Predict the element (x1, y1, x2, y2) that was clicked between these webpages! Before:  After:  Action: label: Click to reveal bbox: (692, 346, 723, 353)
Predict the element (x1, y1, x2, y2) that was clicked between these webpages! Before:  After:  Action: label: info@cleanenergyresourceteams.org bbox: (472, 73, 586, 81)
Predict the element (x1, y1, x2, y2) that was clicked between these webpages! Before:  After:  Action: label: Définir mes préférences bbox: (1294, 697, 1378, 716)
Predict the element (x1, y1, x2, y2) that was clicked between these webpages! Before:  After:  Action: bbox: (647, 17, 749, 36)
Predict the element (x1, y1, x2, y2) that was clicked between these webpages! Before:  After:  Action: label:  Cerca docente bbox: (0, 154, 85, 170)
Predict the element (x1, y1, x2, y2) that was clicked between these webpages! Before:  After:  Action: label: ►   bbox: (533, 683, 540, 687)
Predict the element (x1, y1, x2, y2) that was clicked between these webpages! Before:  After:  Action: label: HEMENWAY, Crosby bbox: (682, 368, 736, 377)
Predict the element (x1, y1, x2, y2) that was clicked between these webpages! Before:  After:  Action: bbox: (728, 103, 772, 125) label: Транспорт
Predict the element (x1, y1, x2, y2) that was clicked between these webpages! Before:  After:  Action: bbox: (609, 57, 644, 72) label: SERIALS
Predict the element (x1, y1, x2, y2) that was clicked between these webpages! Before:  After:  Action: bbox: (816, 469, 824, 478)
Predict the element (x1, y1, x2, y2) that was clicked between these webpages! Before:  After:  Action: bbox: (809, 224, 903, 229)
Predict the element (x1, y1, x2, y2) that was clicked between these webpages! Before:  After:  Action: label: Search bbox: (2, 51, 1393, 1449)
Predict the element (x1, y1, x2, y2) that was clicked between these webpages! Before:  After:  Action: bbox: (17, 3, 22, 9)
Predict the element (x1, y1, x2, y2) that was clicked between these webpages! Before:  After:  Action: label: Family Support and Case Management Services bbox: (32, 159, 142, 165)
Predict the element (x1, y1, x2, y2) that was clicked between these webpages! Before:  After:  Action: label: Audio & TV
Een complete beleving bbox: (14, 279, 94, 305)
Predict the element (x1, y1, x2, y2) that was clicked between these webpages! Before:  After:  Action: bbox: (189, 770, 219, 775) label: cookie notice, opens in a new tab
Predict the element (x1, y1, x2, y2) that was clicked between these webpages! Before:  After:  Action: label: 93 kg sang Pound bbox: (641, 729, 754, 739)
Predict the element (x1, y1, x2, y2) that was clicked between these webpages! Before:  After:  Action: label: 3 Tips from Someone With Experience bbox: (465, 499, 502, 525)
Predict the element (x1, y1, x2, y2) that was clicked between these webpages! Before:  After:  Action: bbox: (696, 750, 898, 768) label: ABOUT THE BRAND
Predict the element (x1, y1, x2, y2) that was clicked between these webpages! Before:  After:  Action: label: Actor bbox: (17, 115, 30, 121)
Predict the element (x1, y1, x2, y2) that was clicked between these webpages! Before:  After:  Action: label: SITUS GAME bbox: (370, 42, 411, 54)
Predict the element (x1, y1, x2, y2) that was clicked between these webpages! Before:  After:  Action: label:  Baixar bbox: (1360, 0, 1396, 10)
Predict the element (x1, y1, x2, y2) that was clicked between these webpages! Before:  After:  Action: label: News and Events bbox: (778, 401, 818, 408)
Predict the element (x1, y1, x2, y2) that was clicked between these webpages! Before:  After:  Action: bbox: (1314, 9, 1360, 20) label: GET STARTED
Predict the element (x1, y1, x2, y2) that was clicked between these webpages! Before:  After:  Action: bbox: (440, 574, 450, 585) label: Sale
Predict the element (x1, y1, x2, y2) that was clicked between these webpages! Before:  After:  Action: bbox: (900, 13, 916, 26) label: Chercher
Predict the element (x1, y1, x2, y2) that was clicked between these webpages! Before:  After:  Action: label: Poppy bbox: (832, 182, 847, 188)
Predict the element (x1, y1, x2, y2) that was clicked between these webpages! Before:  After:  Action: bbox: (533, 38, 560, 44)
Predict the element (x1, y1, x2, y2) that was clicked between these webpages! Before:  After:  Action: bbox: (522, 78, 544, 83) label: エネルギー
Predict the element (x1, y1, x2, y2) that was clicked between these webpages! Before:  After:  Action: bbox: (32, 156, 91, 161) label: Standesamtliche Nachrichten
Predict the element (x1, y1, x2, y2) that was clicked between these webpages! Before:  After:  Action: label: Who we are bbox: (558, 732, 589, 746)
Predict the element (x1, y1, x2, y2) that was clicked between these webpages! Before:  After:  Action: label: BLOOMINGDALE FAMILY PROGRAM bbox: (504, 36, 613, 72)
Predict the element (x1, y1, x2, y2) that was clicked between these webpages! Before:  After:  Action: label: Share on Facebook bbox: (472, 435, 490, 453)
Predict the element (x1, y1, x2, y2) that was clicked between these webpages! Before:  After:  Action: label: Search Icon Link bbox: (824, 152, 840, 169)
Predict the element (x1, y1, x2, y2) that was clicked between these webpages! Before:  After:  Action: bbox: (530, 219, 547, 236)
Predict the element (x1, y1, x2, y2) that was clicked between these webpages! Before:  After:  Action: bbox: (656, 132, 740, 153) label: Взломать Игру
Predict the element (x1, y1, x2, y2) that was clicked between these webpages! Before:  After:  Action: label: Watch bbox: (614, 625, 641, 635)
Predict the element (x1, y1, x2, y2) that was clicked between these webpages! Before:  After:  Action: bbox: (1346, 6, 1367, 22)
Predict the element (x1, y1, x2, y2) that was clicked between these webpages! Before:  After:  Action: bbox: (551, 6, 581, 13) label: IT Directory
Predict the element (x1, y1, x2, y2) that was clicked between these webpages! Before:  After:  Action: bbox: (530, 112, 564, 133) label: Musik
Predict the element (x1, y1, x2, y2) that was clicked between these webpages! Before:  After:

★ ★ ★ ★

• What you have to do: Output the data above as a numbered list, leaving out any blank lines.

• Completed exercise:
1. Predict the element (x1, y1, x2, y2) that was clicked between these webpages! Before:  After:  Action: label: Click to reveal bbox: (692, 346, 723, 353)
2. Predict the element (x1, y1, x2, y2) that was clicked between these webpages! Before:  After:  Action: label: info@cleanenergyresourceteams.org bbox: (472, 73, 586, 81)
3. Predict the element (x1, y1, x2, y2) that was clicked between these webpages! Before:  After:  Action: label: Définir mes préférences bbox: (1294, 697, 1378, 716)
4. Predict the element (x1, y1, x2, y2) that was clicked between these webpages! Before:  After:  Action: bbox: (647, 17, 749, 36)
5. Predict the element (x1, y1, x2, y2) that was clicked between these webpages! Before:  After:  Action: label:  Cerca docente bbox: (0, 154, 85, 170)
6. Predict the element (x1, y1, x2, y2) that was clicked between these webpages! Before:  After:  Action: label: ►   bbox: (533, 683, 540, 687)
7. Predict the element (x1, y1, x2, y2) that was clicked between these webpages! Before:  After:  Action: label: HEMENWAY, Crosby bbox: (682, 368, 736, 377)
8. Predict the element (x1, y1, x2, y2) that was clicked between these webpages! Before:  After:  Action: bbox: (728, 103, 772, 125) label: Транспорт
9. Predict the element (x1, y1, x2, y2) that was clicked between these webpages! Before:  After:  Action: bbox: (609, 57, 644, 72) label: SERIALS
10. Predict the element (x1, y1, x2, y2) that was clicked between these webpages! Before:  After:  Action: bbox: (816, 469, 824, 478)
11. Predict the element (x1, y1, x2, y2) that was clicked between these webpages! Before:  After:  Action: bbox: (809, 224, 903, 229)
12. Predict the element (x1, y1, x2, y2) that was clicked between these webpages! Before:  After:  Action: label: Search bbox: (2, 51, 1393, 1449)
13. Predict the element (x1, y1, x2, y2) that was clicked between these webpages! Before:  After:  Action: bbox: (17, 3, 22, 9)
14. Predict the element (x1, y1, x2, y2) that was clicked between these webpages! Before:  After:  Action: label: Family Support and Case Management Services bbox: (32, 159, 142, 165)
15. Predict the element (x1, y1, x2, y2) that was clicked between these webpages! Before:  After:  Action: label: Audio & TV
16. Een complete beleving bbox: (14, 279, 94, 305)
17. Predict the element (x1, y1, x2, y2) that was clicked between these webpages! Before:  After:  Action: bbox: (189, 770, 219, 775) label: cookie notice, opens in a new tab
18. Predict the element (x1, y1, x2, y2) that was clicked between these webpages! Before:  After:  Action: label: 93 kg sang Pound bbox: (641, 729, 754, 739)
19. Predict the element (x1, y1, x2, y2) that was clicked between these webpages! Before:  After:  Action: label: 3 Tips from Someone With Experience bbox: (465, 499, 502, 525)
20. Predict the element (x1, y1, x2, y2) that was clicked between these webpages! Before:  After:  Action: bbox: (696, 750, 898, 768) label: ABOUT THE BRAND
21. Predict the element (x1, y1, x2, y2) that was clicked between these webpages! Before:  After:  Action: label: Actor bbox: (17, 115, 30, 121)
22. Predict the element (x1, y1, x2, y2) that was clicked between these webpages! Before:  After:  Action: label: SITUS GAME bbox: (370, 42, 411, 54)
23. Predict the element (x1, y1, x2, y2) that was clicked between these webpages! Before:  After:  Action: label:  Baixar bbox: (1360, 0, 1396, 10)
24. Predict the element (x1, y1, x2, y2) that was clicked between these webpages! Before:  After:  Action: label: News and Events bbox: (778, 401, 818, 408)
25. Predict the element (x1, y1, x2, y2) that was clicked between these webpages! Before:  After:  Action: bbox: (1314, 9, 1360, 20) label: GET STARTED
26. Predict the element (x1, y1, x2, y2) that was clicked between these webpages! Before:  After:  Action: bbox: (440, 574, 450, 585) label: Sale
27. Predict the element (x1, y1, x2, y2) that was clicked between these webpages! Before:  After:  Action: bbox: (900, 13, 916, 26) label: Chercher
28. Predict the element (x1, y1, x2, y2) that was clicked between these webpages! Before:  After:  Action: label: Poppy bbox: (832, 182, 847, 188)
29. Predict the element (x1, y1, x2, y2) that was clicked between these webpages! Before:  After:  Action: bbox: (533, 38, 560, 44)
30. Predict the element (x1, y1, x2, y2) that was clicked between these webpages! Before:  After:  Action: bbox: (522, 78, 544, 83) label: エネルギー
31. Predict the element (x1, y1, x2, y2) that was clicked between these webpages! Before:  After:  Action: bbox: (32, 156, 91, 161) label: Standesamtliche Nachrichten
32. Predict the element (x1, y1, x2, y2) that was clicked between these webpages! Before:  After:  Action: label: Who we are bbox: (558, 732, 589, 746)
33. Predict the element (x1, y1, x2, y2) that was clicked between these webpages! Before:  After:  Action: label: BLOOMINGDALE FAMILY PROGRAM bbox: (504, 36, 613, 72)
34. Predict the element (x1, y1, x2, y2) that was clicked between these webpages! Before:  After:  Action: label: Share on Facebook bbox: (472, 435, 490, 453)
35. Predict the element (x1, y1, x2, y2) that was clicked between these webpages! Before:  After:  Action: label: Search Icon Link bbox: (824, 152, 840, 169)
36. Predict the element (x1, y1, x2, y2) that was clicked between these webpages! Before:  After:  Action: bbox: (530, 219, 547, 236)
37. Predict the element (x1, y1, x2, y2) that was clicked between these webpages! Before:  After:  Action: bbox: (656, 132, 740, 153) label: Взломать Игру
38. Predict the element (x1, y1, x2, y2) that was clicked between these webpages! Before:  After:  Action: label: Watch bbox: (614, 625, 641, 635)
39. Predict the element (x1, y1, x2, y2) that was clicked between these webpages! Before:  After:  Action: bbox: (1346, 6, 1367, 22)
40. Predict the element (x1, y1, x2, y2) that was clicked between these webpages! Before:  After:  Action: bbox: (551, 6, 581, 13) label: IT Directory
41. Predict the element (x1, y1, x2, y2) that was clicked between these webpages! Before:  After:  Action: bbox: (530, 112, 564, 133) label: Musik
42. Predict the element (x1, y1, x2, y2) that was clicked between these webpages! Before:  After:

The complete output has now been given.